== RECORDS TO PROCESS

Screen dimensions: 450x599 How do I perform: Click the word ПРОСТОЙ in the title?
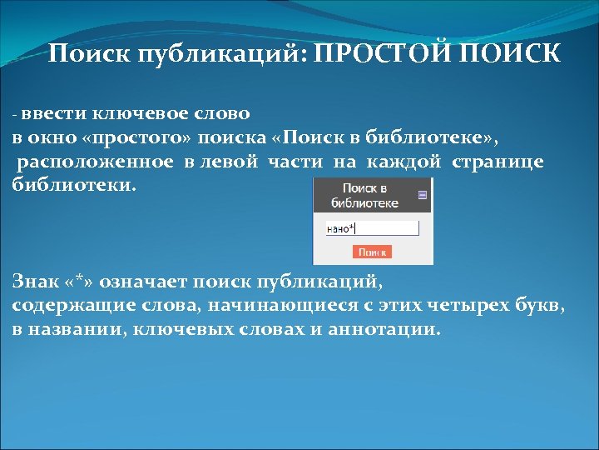pyautogui.click(x=379, y=55)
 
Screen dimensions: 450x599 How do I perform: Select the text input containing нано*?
pyautogui.click(x=371, y=228)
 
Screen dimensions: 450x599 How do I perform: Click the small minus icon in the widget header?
pyautogui.click(x=422, y=195)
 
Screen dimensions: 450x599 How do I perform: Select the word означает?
pyautogui.click(x=147, y=282)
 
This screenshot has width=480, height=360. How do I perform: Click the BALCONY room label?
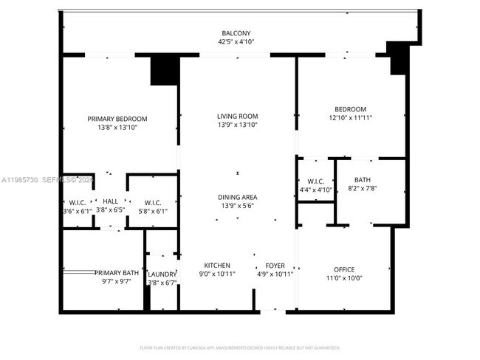click(237, 33)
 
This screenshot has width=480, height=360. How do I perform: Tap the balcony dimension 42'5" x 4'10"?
click(237, 42)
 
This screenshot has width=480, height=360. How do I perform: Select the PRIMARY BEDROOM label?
click(117, 119)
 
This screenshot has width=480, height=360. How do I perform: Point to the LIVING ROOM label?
click(237, 116)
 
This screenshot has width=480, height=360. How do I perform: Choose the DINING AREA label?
click(237, 197)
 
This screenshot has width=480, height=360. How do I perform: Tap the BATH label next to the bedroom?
click(363, 180)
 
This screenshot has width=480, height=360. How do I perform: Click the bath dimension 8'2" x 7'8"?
click(363, 189)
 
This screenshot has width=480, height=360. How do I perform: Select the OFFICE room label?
click(344, 269)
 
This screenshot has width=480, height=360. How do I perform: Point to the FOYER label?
click(275, 266)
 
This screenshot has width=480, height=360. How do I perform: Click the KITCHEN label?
click(217, 266)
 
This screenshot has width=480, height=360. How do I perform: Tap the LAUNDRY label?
click(162, 274)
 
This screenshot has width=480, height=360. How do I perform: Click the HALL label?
click(111, 201)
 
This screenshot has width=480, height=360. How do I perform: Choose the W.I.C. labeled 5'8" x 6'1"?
click(153, 202)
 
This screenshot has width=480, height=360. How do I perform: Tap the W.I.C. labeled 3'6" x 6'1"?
click(77, 202)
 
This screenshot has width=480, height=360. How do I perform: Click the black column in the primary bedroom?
click(165, 71)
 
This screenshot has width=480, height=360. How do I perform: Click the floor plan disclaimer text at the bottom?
click(240, 347)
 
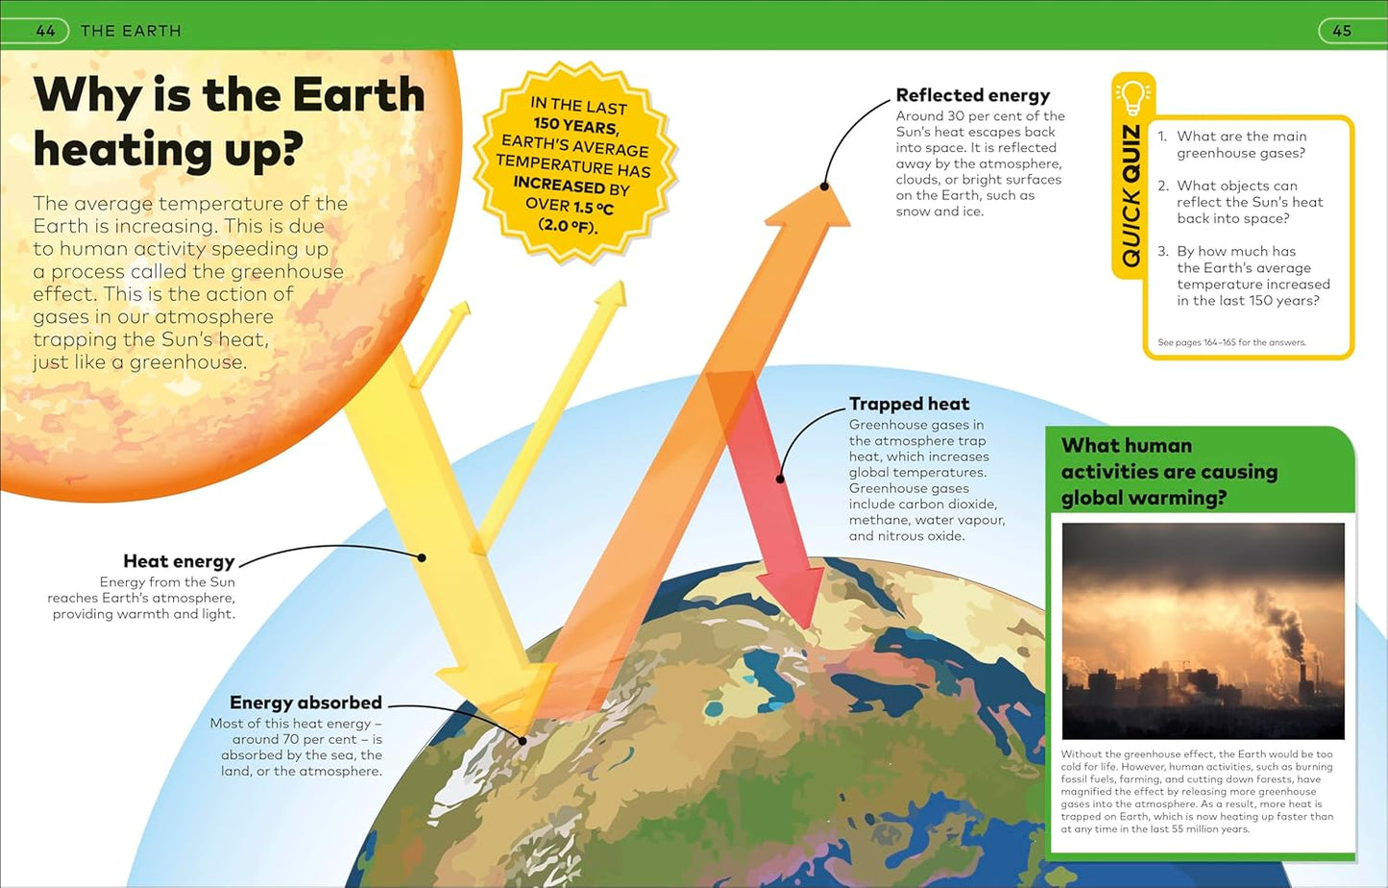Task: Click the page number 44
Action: point(45,31)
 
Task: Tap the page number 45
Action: point(1342,31)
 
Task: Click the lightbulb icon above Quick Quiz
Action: point(1132,97)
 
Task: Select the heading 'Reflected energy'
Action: point(972,95)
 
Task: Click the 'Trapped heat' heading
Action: point(909,404)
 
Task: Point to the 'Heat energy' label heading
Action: point(179,561)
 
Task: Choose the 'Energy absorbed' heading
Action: point(305,703)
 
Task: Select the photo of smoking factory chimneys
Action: point(1203,630)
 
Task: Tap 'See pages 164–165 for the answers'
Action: point(1231,342)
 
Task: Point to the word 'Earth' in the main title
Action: point(357,95)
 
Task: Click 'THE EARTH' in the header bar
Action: point(131,31)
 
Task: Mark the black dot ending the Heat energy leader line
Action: point(422,557)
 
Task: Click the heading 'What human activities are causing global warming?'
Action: point(1169,471)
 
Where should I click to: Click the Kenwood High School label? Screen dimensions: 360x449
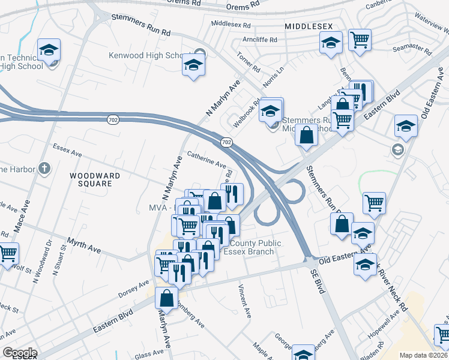point(146,56)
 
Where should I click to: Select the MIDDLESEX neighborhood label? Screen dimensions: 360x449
point(309,27)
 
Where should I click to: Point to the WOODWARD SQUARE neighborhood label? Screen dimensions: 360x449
point(95,179)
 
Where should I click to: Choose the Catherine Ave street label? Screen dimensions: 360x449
point(206,160)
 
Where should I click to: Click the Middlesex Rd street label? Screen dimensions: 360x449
point(231,23)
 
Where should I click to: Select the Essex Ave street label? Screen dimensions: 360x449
point(67,149)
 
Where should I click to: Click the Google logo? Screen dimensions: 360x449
point(19,353)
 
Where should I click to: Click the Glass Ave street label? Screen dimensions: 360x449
point(146,355)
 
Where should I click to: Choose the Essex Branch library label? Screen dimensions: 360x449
point(249,251)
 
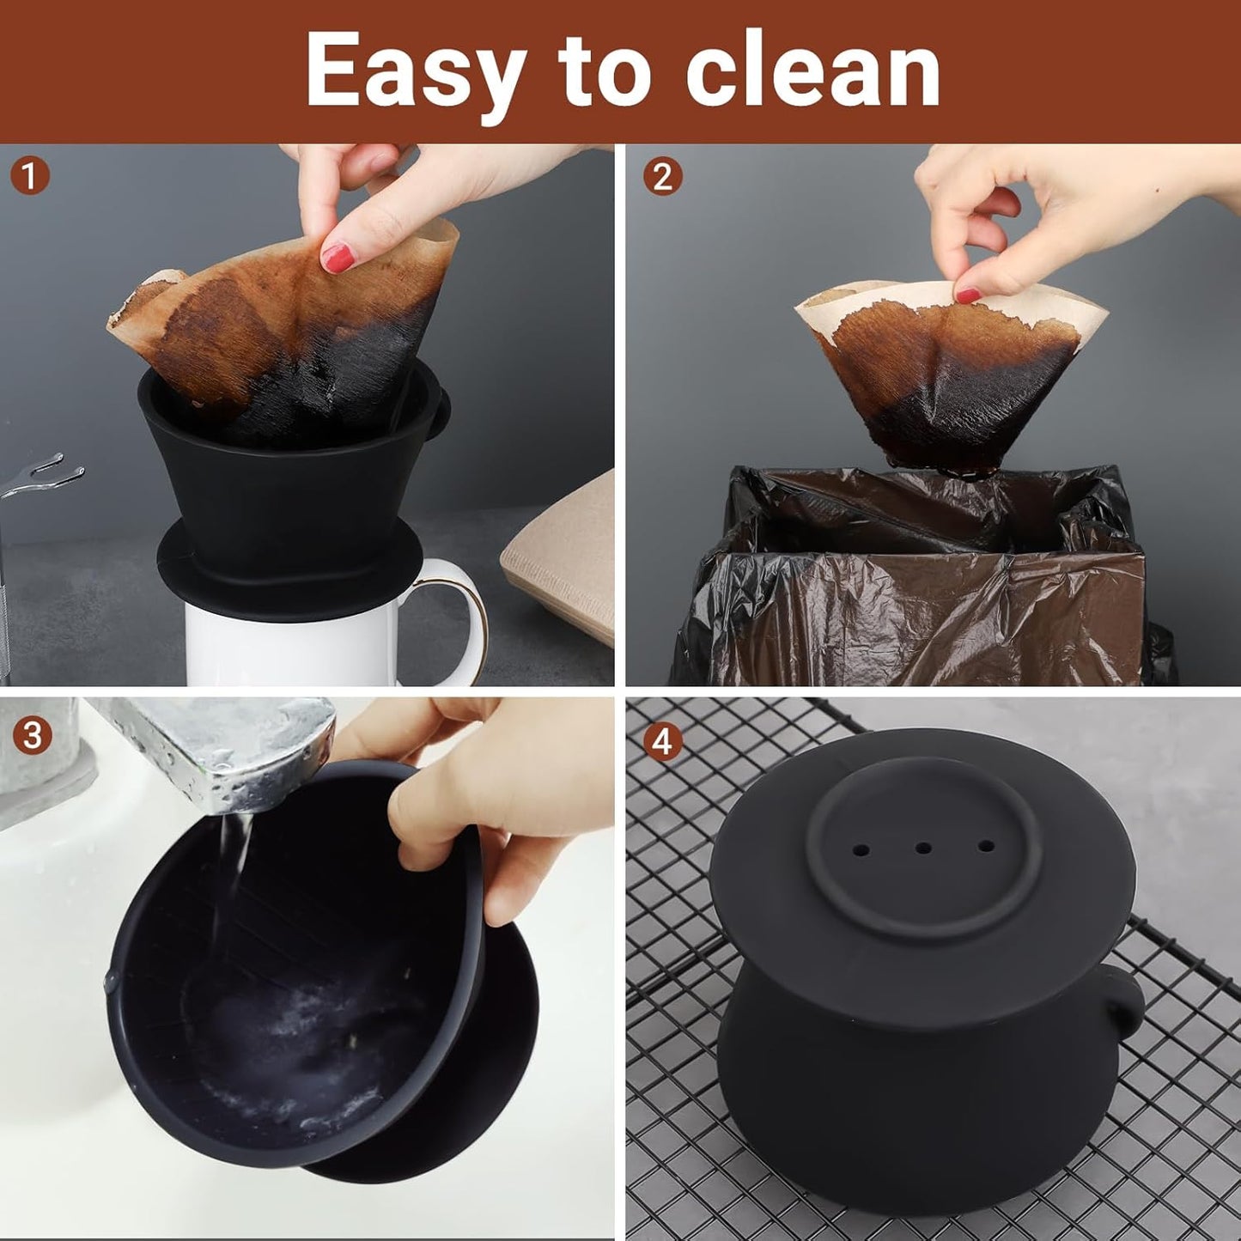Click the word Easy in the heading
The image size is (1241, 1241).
415,72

====

* **WRITTEN INSTRUCTION**
Resize the answer coordinates in the material, from the line that contains "Task: Click the heading" through the line that contains "point(309,27)", both included, by multiplying each by 2.05 and rounding to whole numbers, halves up. Give only those lines again, requests included and unchanged apart from the coordinates, and leave the pictures out.

* **FULL SOLUTION**
Task: Click the heading 'What human activities are causing global warming?'
Action: point(2396,966)
 
Where should I click to: Click the Kenwood High School label? Screen dimensions: 360x449
point(299,115)
 
Where should I click to: Select the MIDDLESEX neighborhood label? Screen dimensions: 360x449
point(633,55)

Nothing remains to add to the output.